PROBLEM TO WORK ON |
Beneath this instruction is a listing. Transcribe from it only the stretch from the line with "You are a computer-use" through the line with "Instruction: Click Thursday's opening hours", both end lines included, exactly as written.
START SUPPLIED RECORDS
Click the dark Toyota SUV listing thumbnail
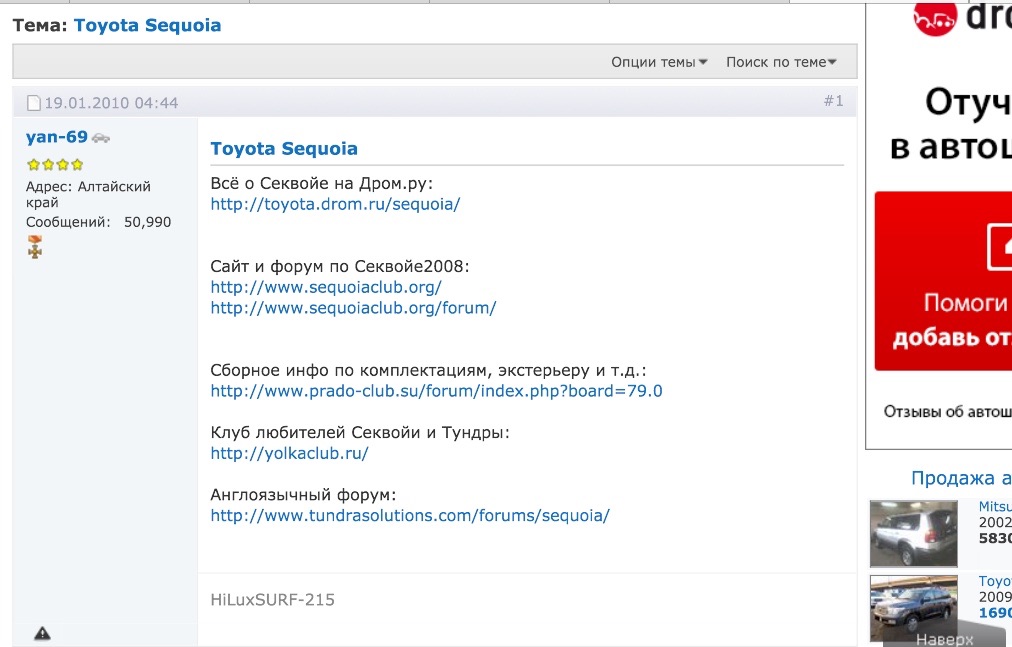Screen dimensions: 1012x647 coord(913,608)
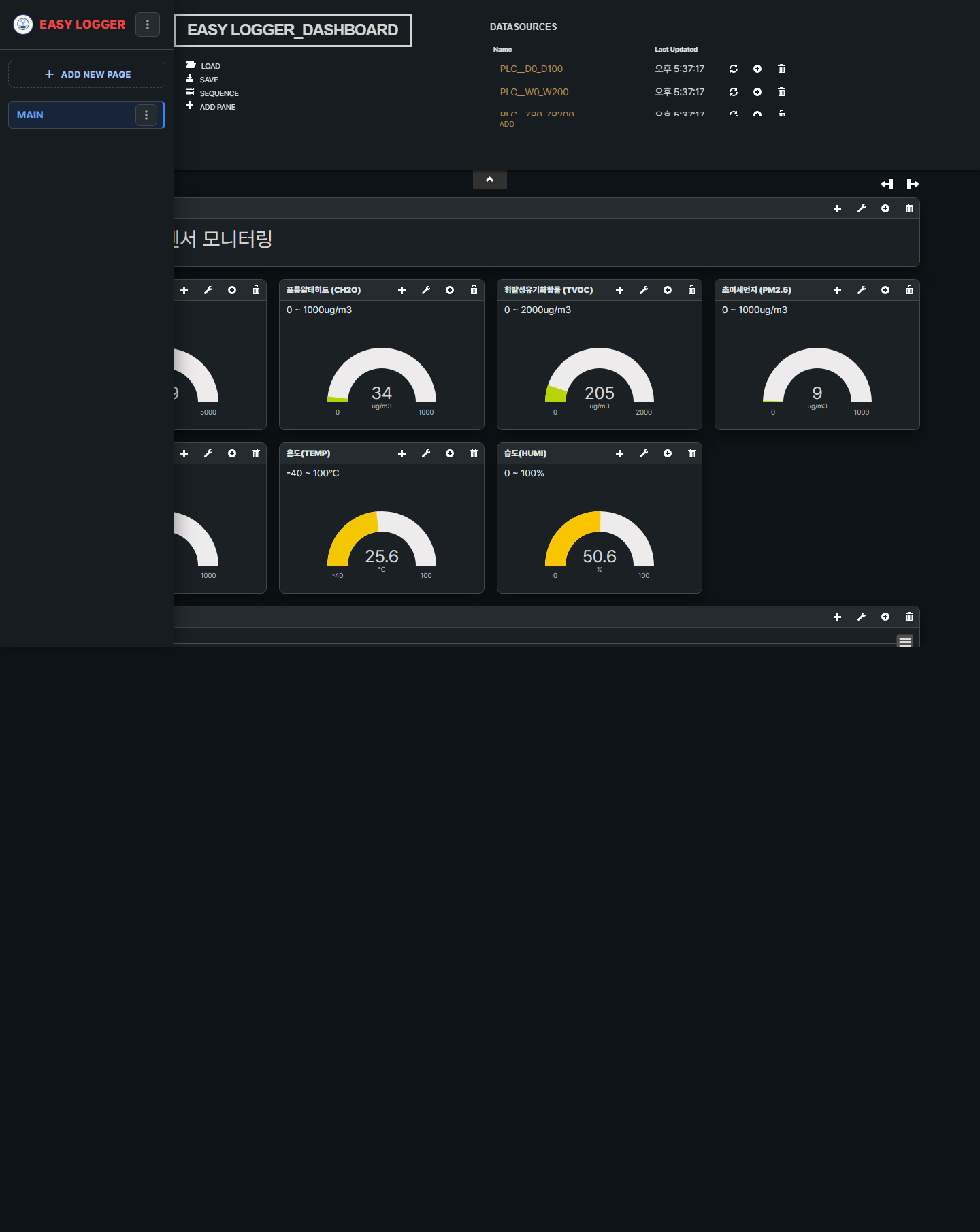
END SUPPLIED RECORDS
START SUPPLIED RECORDS
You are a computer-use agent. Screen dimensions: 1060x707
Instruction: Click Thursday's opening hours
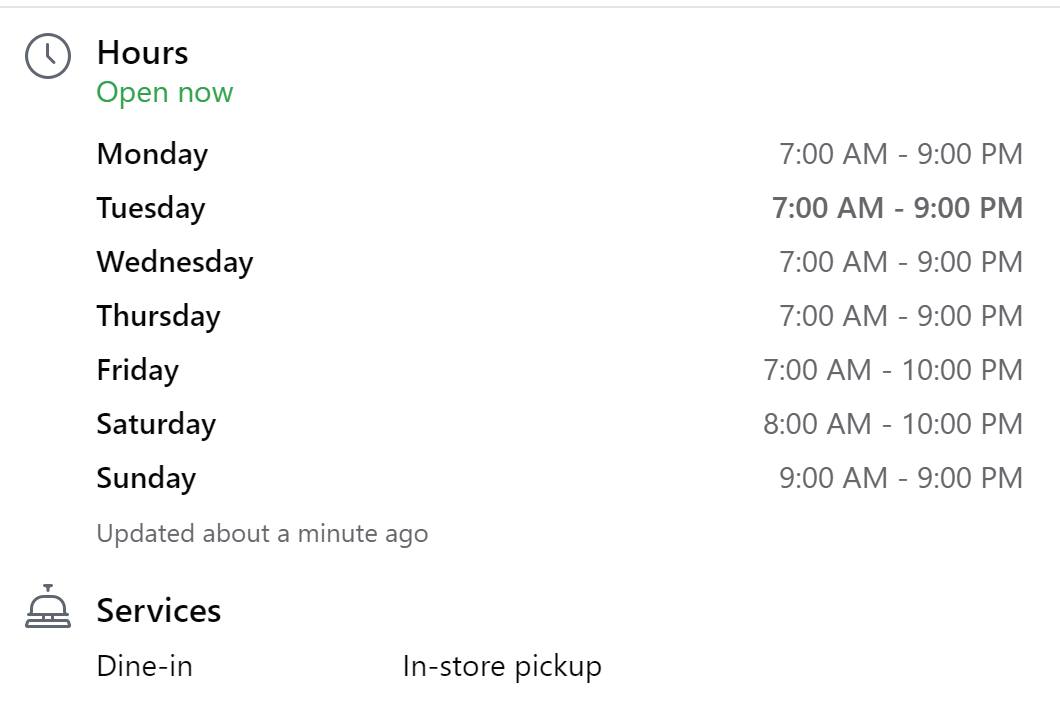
END SUPPLIED RECORDS
START SUPPLIED RECORDS
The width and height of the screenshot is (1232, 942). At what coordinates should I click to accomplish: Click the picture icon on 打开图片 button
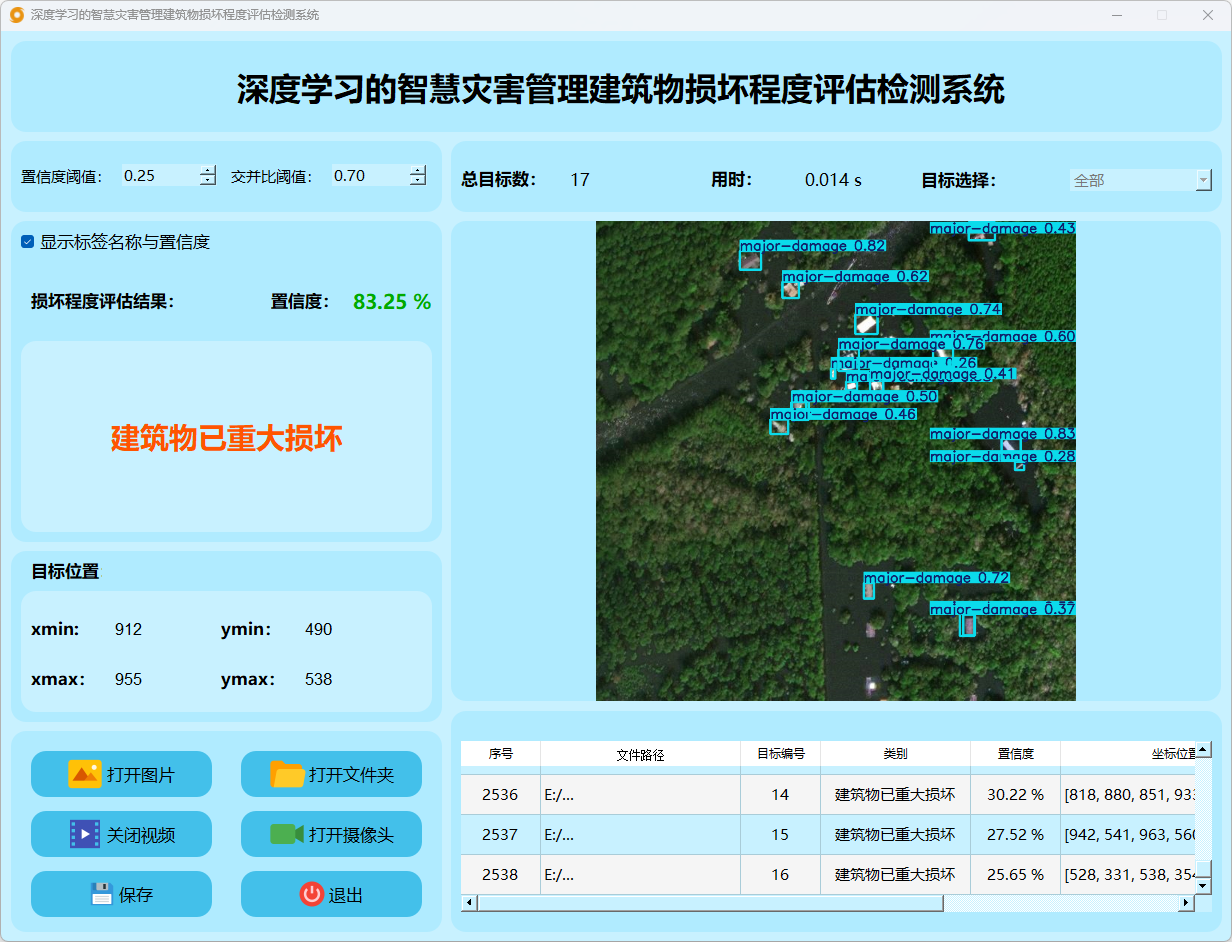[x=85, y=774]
END SUPPLIED RECORDS
RESPONSE FOR THIS EXERCISE |
You are a computer-use agent. Screen dimensions: 1060x707
Instruction: Click Thursday's opening hours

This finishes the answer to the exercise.